▶ _RECORDS TO USE_:
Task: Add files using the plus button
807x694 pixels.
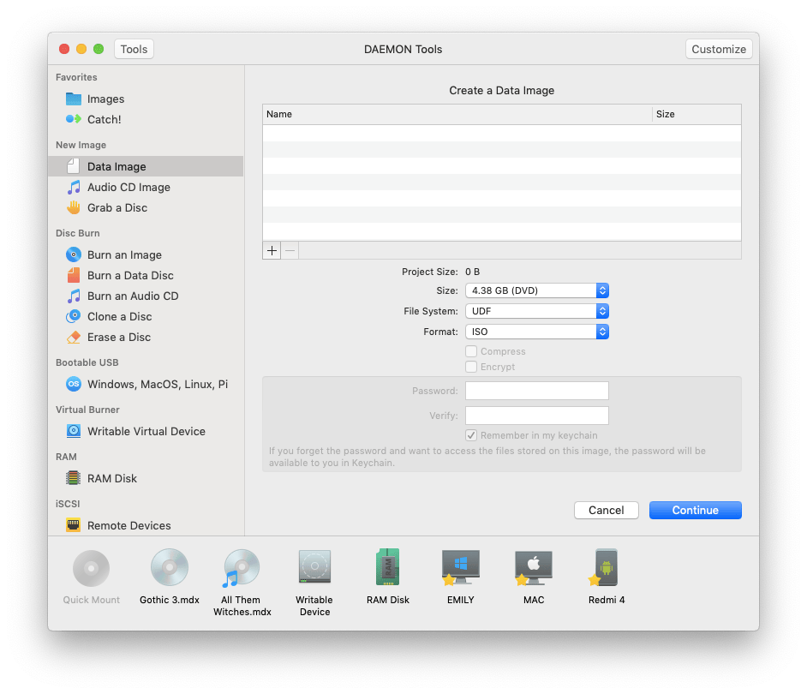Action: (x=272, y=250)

--

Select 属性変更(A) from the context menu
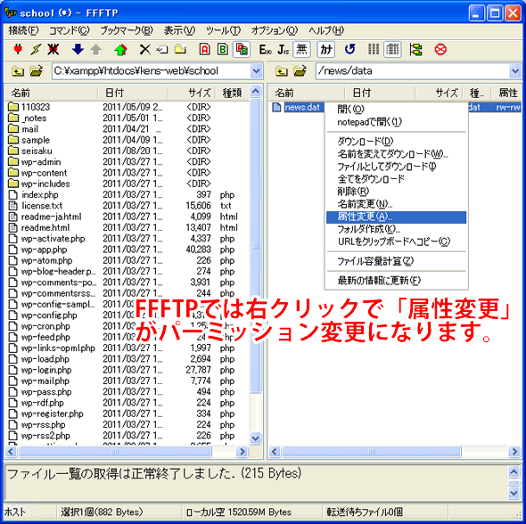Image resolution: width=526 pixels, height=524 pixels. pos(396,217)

▶ _DESCRIPTION OF THE TASK_:
Express the lines starting at the one that contains "Task: Add files using the plus button" and ending after the one that contains "Action: (x=272, y=250)" as a JSON list of strings, one string per line, with blank lines omitted. Leave the pictures out of the answer.

▶ _CORRECT RESULT_:
[
  "Task: Add files using the plus button",
  "807x694 pixels.",
  "Action: (x=272, y=250)"
]